Tuesday, November 10, 2015

What is the NHS actually for?

I pose this as today's question after reading an article in the Herald.   Is the NHS there to ensure that people are treated quickly and effectively as possible?  I hope you will agree with me that this is what the NHS should be doing. 

And here is the problem.  It’s not.  Why?  Well, as the carefully and thoughtfully written article about retired neurologist Dr Ian Bone, who was diagnosed with prostate cancer after he went to see his GP with a sore foot, points out the NHS as we know it today is not about treating a patient as quickly and effectively as possible.  It is about treating a patient quickly and effectively as possible within the structures and systems of the NHS monolith. 

Even if a patent can be treated quicker and as effectively by some other provider, the NHS won’t pay as this article demonstrates. "But why not?" I hear you ask.  After all, we have all paid our taxes for getting health care at the point of need for free through our taxes.  So why insist it can only be spent in the nationalised health provision business and not on treatment by some other provider who can do it quicker and more effectively?

I had occasion to come across this problem recently when my daughter damaged her knee.  Waiting time in the NHS?  Oh, about 6 months probably.  But if you went to another provider, the response was “When would you like to come in to get it done”.  It really is time we stopped treating the NHS as the only provider of service.

Let’s just think what the NHS is.  It has only one role.  And that is to provide a free at the point of delivery healthcare service to the nation.  Does it mean it has to have a big organisation to do this?  To actually run hospitals?  I think not.  That is such old thinking and it restricts the clinical excellence we do have in the UK form blossoming into a world class system.  Which it's not.

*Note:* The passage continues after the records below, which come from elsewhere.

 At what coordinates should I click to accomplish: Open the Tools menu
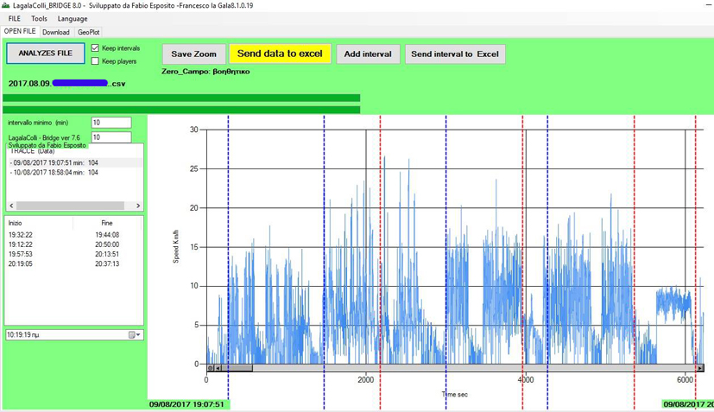coord(39,19)
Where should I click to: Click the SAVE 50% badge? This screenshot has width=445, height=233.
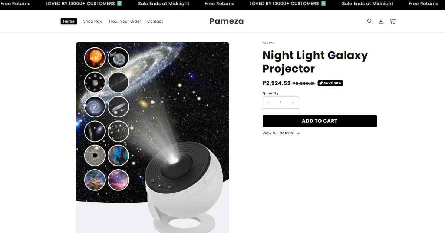(x=330, y=83)
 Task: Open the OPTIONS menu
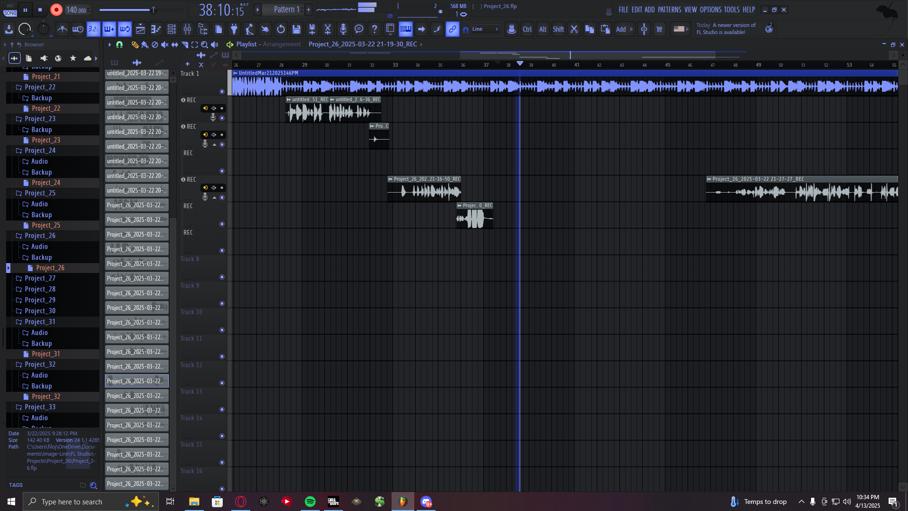coord(710,10)
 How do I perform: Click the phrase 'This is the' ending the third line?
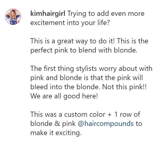click(x=133, y=41)
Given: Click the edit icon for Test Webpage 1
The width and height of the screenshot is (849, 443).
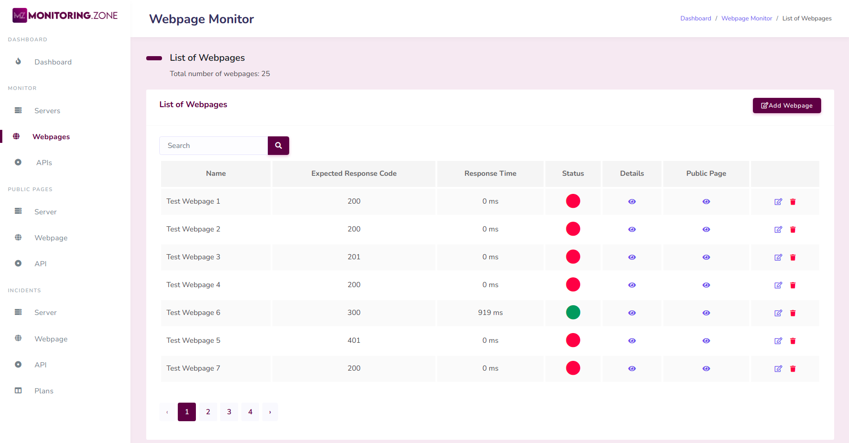Looking at the screenshot, I should 778,202.
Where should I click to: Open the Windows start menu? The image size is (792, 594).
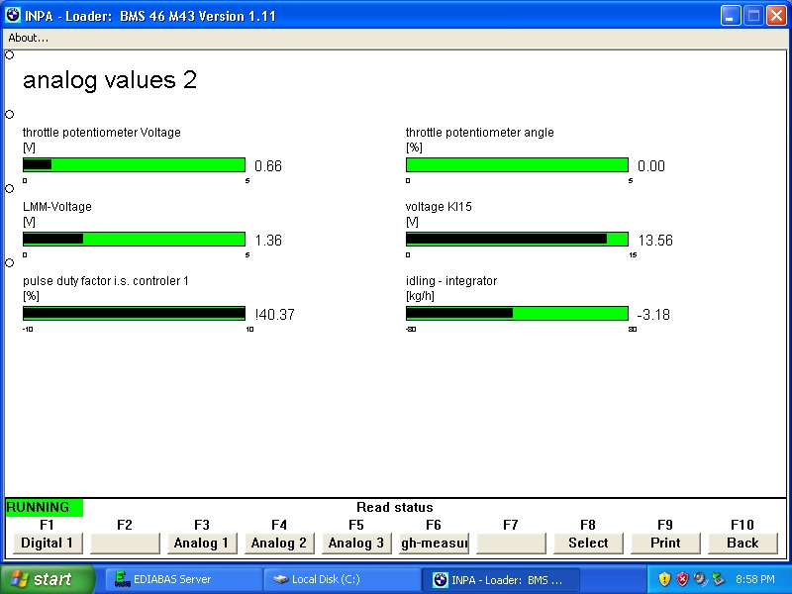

So lLet the NHS concept of free at the point of delivery flourish.  But endow it with the opportunism of innovation and free thinking.   But for that to happen the politicians have to agree that the NHS needs to end its monolithic sole provider status.  Only then will innovation and fresh thinking waft through the wards.   Let’s save the NHS by liberating its ability to care for people at their point of need.  Let the money follow the patient like Dr Bone.  Even if it means the money goes to Germany.  For me, the patient should always come first.